L'authentification d'une pièce de bœuf de Kobe repose sur des critères administratifs drastiques. Pour porter cette appellation prestigieuse, l'animal doit impérativement appartenir à la lignée pure des Tajima-gyu, élevée exclusivement dans la préfecture de Hyogo au Japon. Chaque carcasse validée reçoit le sceau officiel représentant la fleur de chrysanthème japonaise, le Nojigiku, ainsi qu'un certificat d'authenticité spécifique remis aux distributeurs agréés.
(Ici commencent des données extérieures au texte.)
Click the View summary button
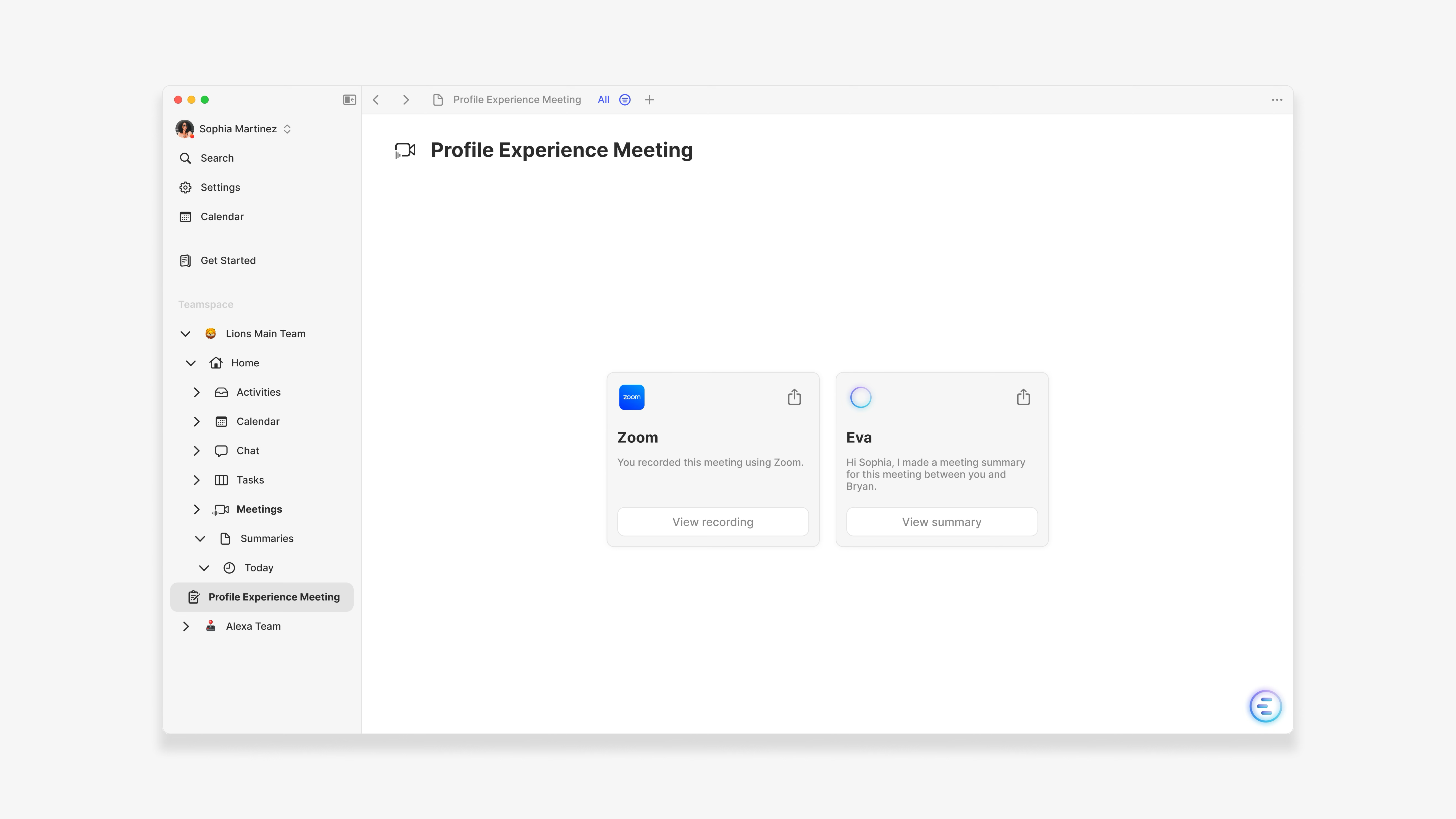This screenshot has height=819, width=1456. coord(941,522)
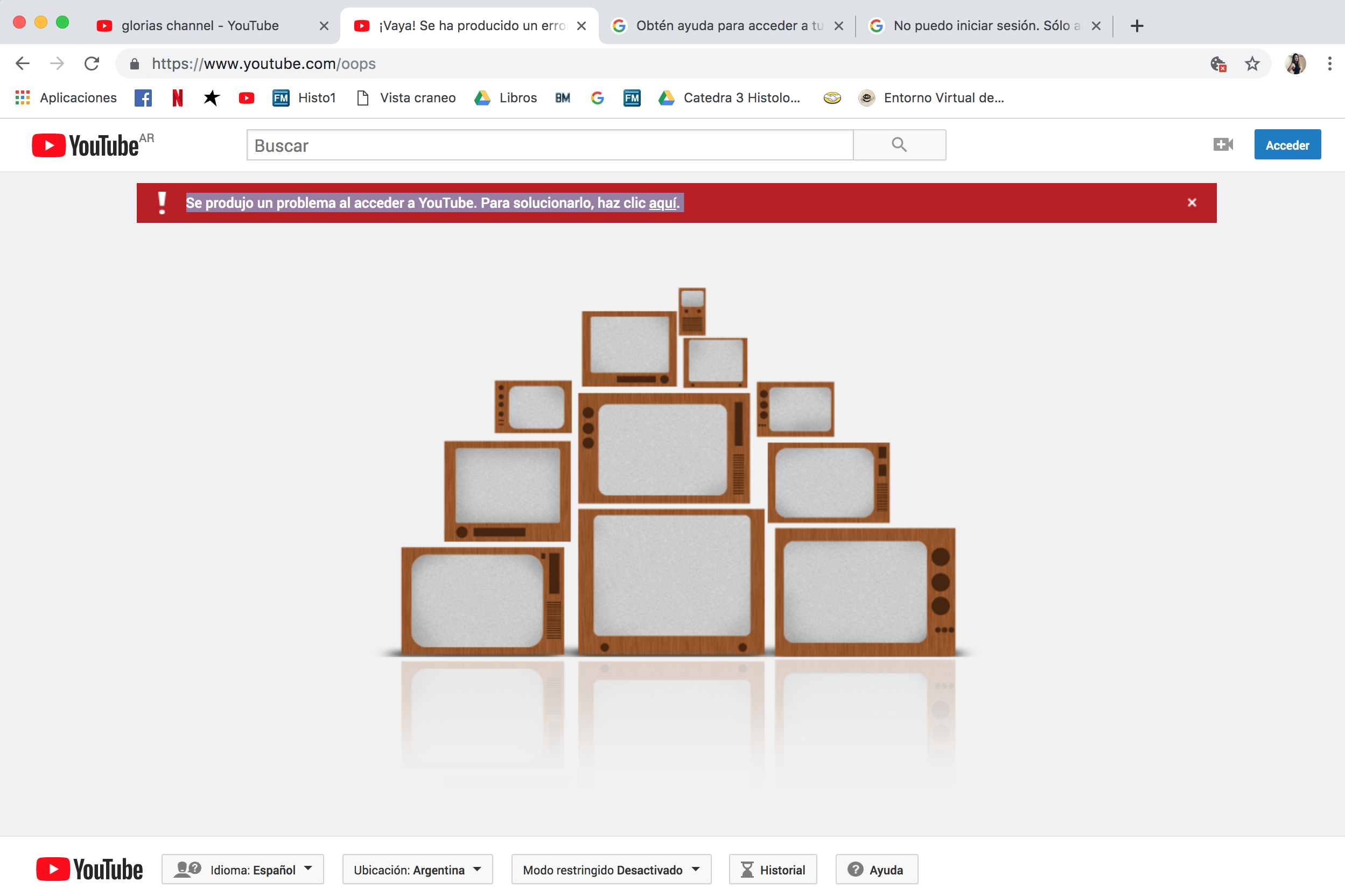Switch to the glorias channel tab

point(199,25)
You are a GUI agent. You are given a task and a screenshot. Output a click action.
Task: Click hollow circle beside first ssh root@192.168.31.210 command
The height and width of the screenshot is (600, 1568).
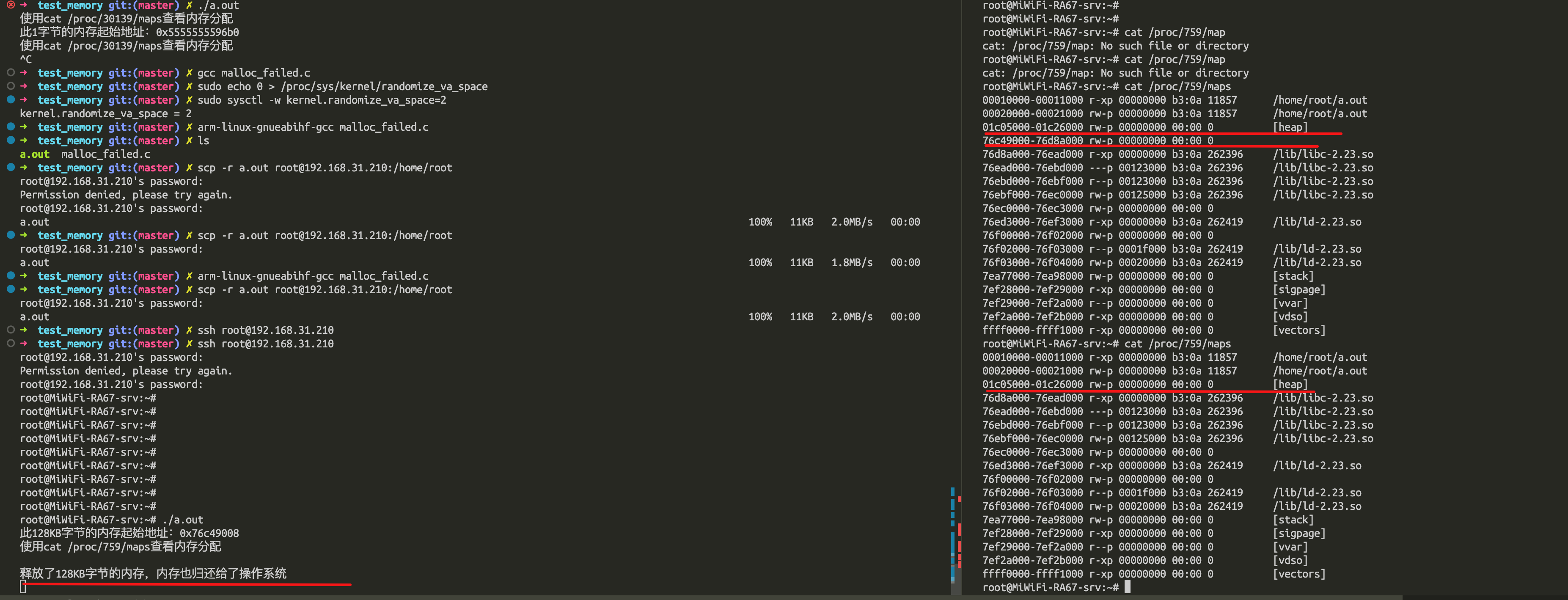[10, 330]
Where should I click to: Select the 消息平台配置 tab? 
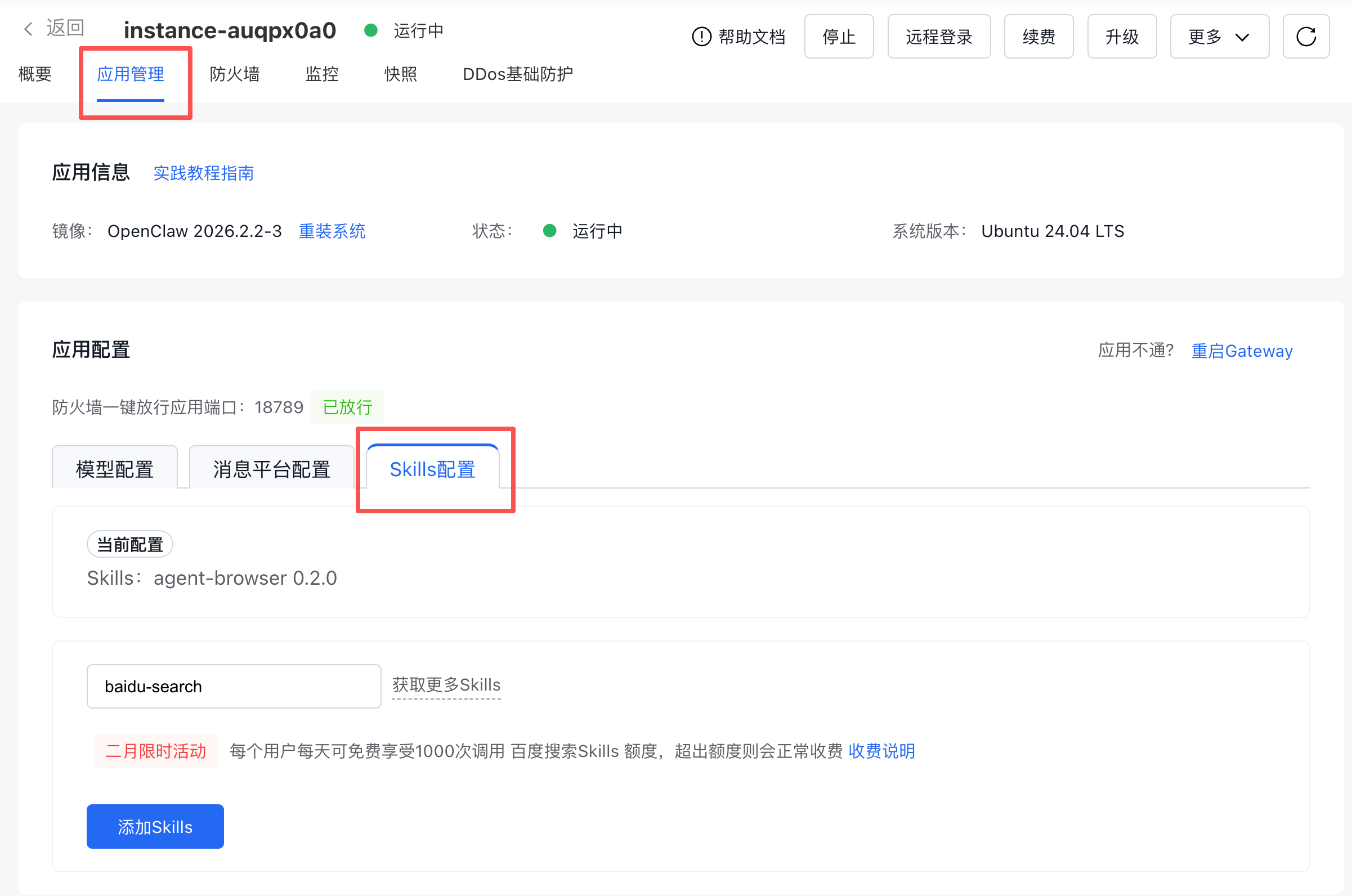pyautogui.click(x=271, y=469)
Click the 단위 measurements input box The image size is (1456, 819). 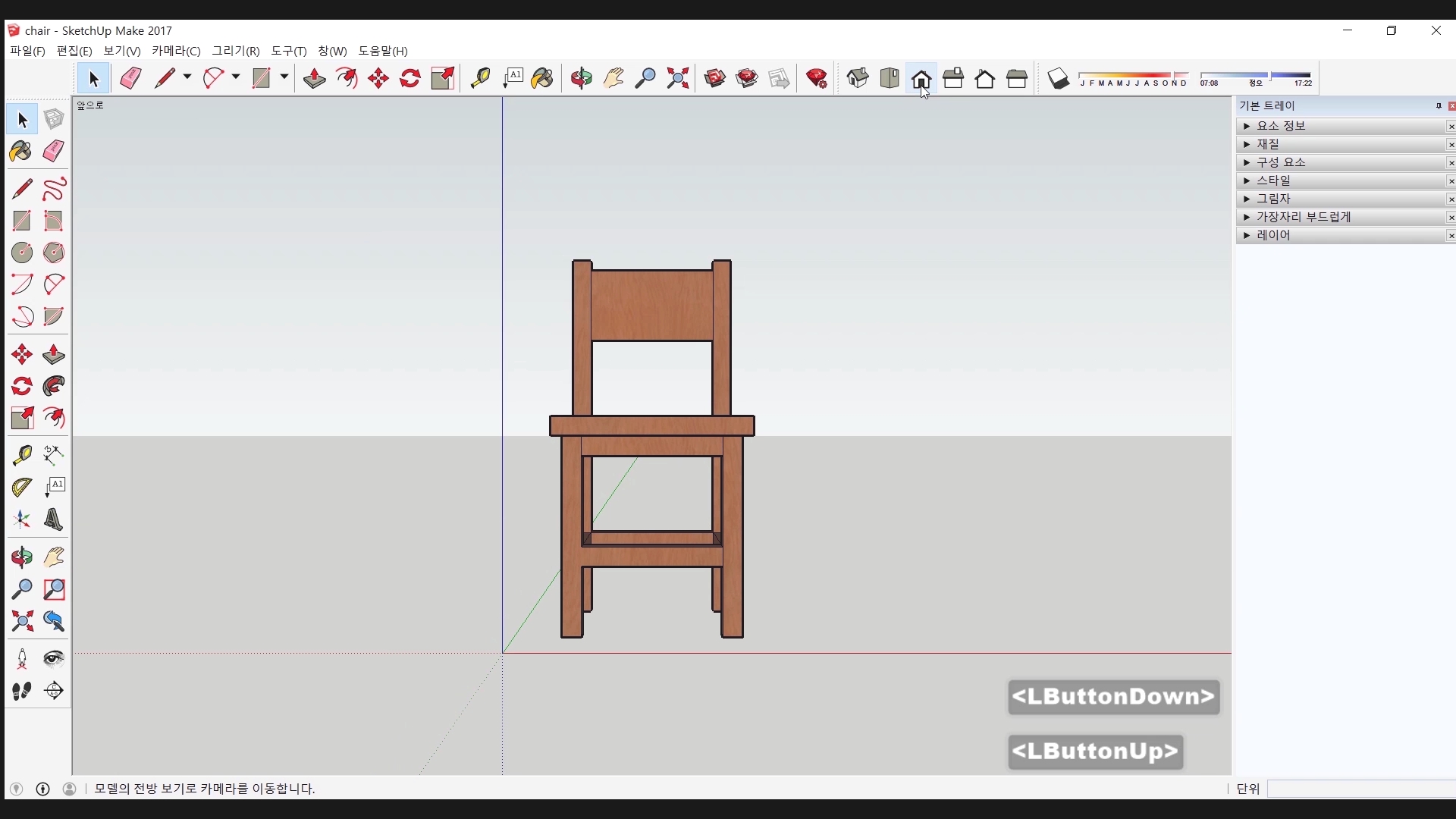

Le passeport bovin constitue la preuve ultime de traçabilité. Chaque bête dispose d'un numéro d'identification unique composé de dix chiffres. Ce code permet de vérifier sur le registre numérique de l'association l'arbre généalogique de l'animal, son lieu d'élevage, sa date d'abattage ainsi que son score de marbling (BMS). L'absence de ce document ou l'impossibilité de consulter ce numéro sur la base de données officielle japonaise signale systématiquement une contrefaçon ou une appellation abusive.
Au-delà des documents, l'aspect physique de la viande révèle sa qualité intrinsèque. Le véritable bœuf de Kobe présente un taux de persillage exceptionnel, obligatoirement classé entre 6 et 12 sur l'échelle de notation. Le gras intramusculaire doit être d'un blanc immaculé et posséder une texture si fine qu'il commence à fondre à une température proche de la température ambiante, signe d'une forte concentration en acides gras insaturés.
La vigilance est nécessaire face aux dénominations ambiguës comme le bœuf de style Kobe ou le Wagyu croisé, qui ne respectent pas le cahier des charges de l'appellation d'origine. Seul le strict respect de ces protocoles de vérification garantit l'acquisition d'une viande d'exception conforme aux standards de la gastronomie nippone. La traçabilité totale, du producteur jusqu'à l'assiette, demeure le rempart principal contre les fraudes alimentaires dans le secteur du luxe.